While (now) ”classic” songs such as “Blue Moon” by the Marcels, “Runaway” by Del Shannon and “Mother-In-Law” by Ernie K. Doe were playing over local transistor radios throughout the D.C area, the new Washington Senators were playing their first ever spring training game in Florida. The date was Saturday, March 11, 1961, and the expansion version of the Washington Senators — a group of draftees and free agents that had replaced the original franchise in Washington – faced off against the Kansas City Athletics before an overflow crowd of approximately 4,000 at Pompano Beach Stadium.

Dick Donovan, acquired from the Chicago White Sox in December’s expansion draft, drew the starting assighnment for the first unofficial game involving a major league expansion team. Donovan allowed only two hits in three scoreless innings and left with the score tied at 0-0. The game remained scoreless until the A’s picked up a run off Tom Sturdivant in the fifth inning.

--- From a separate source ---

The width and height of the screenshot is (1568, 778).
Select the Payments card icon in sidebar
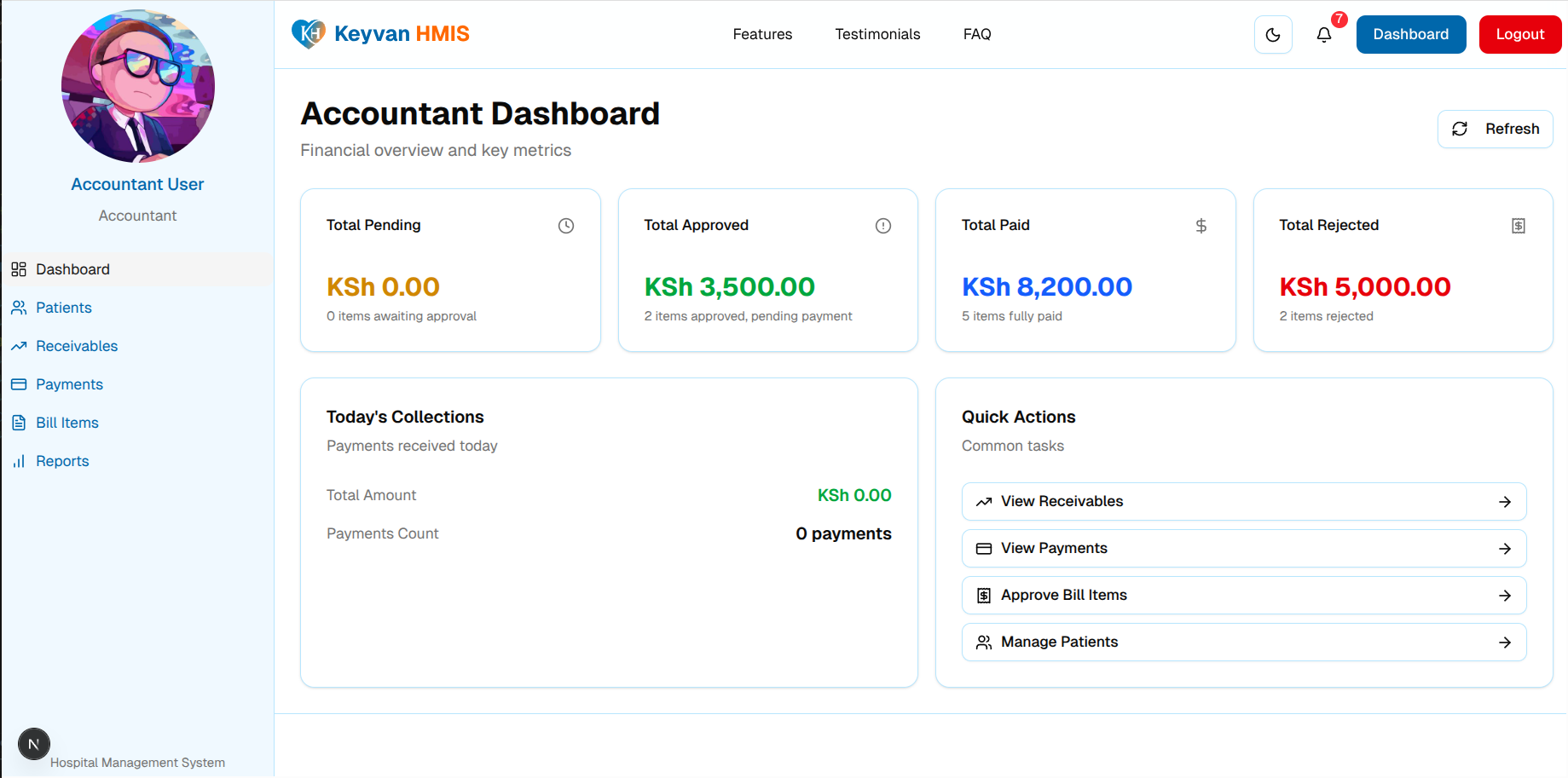pyautogui.click(x=19, y=383)
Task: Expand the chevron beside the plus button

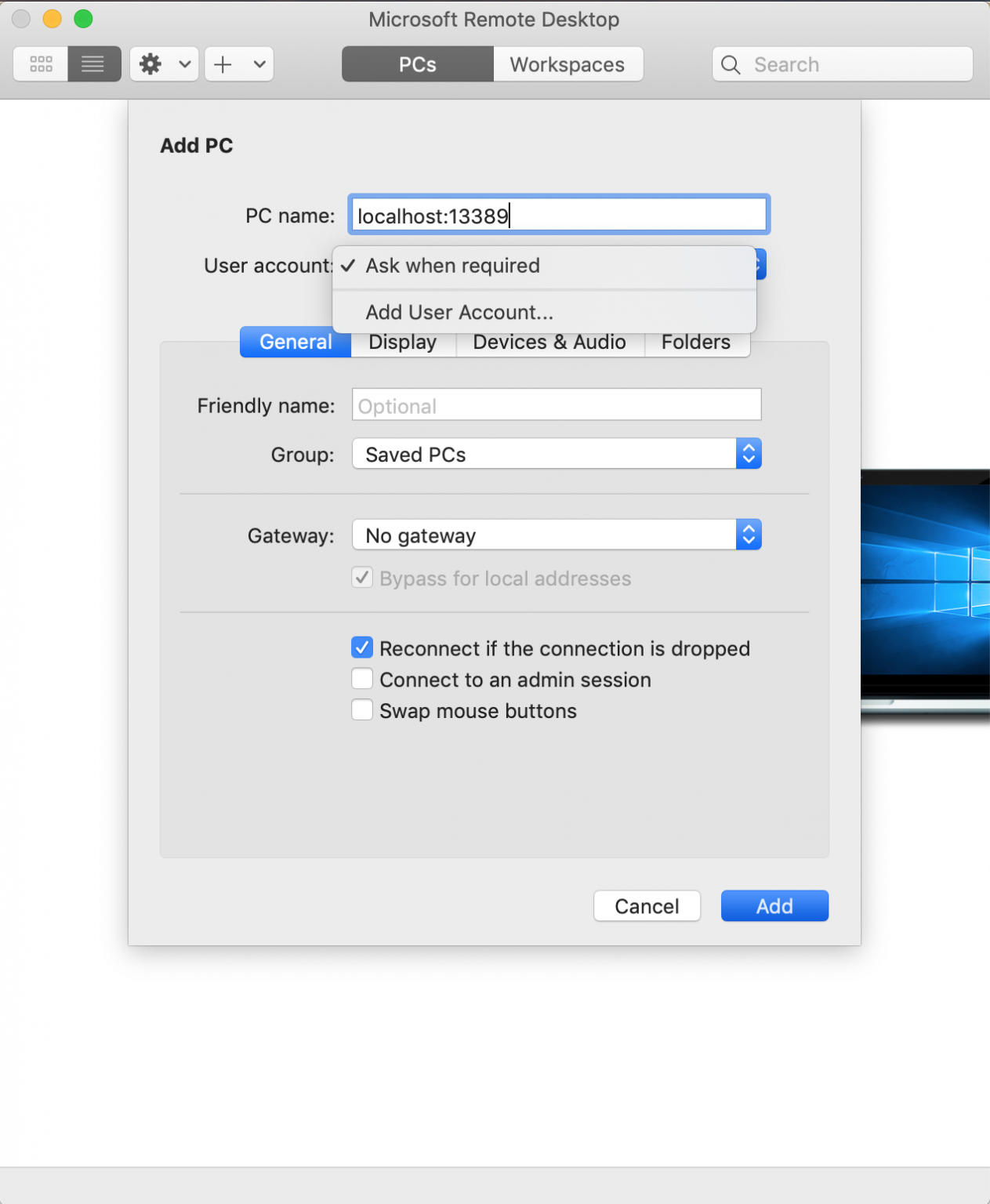Action: click(x=259, y=64)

The Senators responded with two runs in the bottom half on a two-run triple by Marty Keough that drove in Sturdivant and center fielder Chuck Hinton with the new team’s first runs. In the sixth inning, catcher Pete Daley hit the first-ever expansion Senators home run. The blast, which carried over the 380 sign in left-center field, gave the Senators a 3-1 lead. The home team built a 7-1 lead after seven innings and held on to post a 7-5 win.

Sturdivant pitched three innings and received credit for the first spring training victory. Keough was the hitting star with a single, a double and a triple, and three runs batted in. Daley added a double and drove in two runs. Meanwhile, in Orlando, the old Senators were dropping a 4-1 decision to the Tigers.

The first-year Senators went on to post an American League-leading 15-10 record in exhibtion play, but the euphoria would not last. After a promising 30-30 start in the regular season, the new expansion team stumbled badly and finished their inaugural year tied with the A’s for ninth place with a record of 61-100.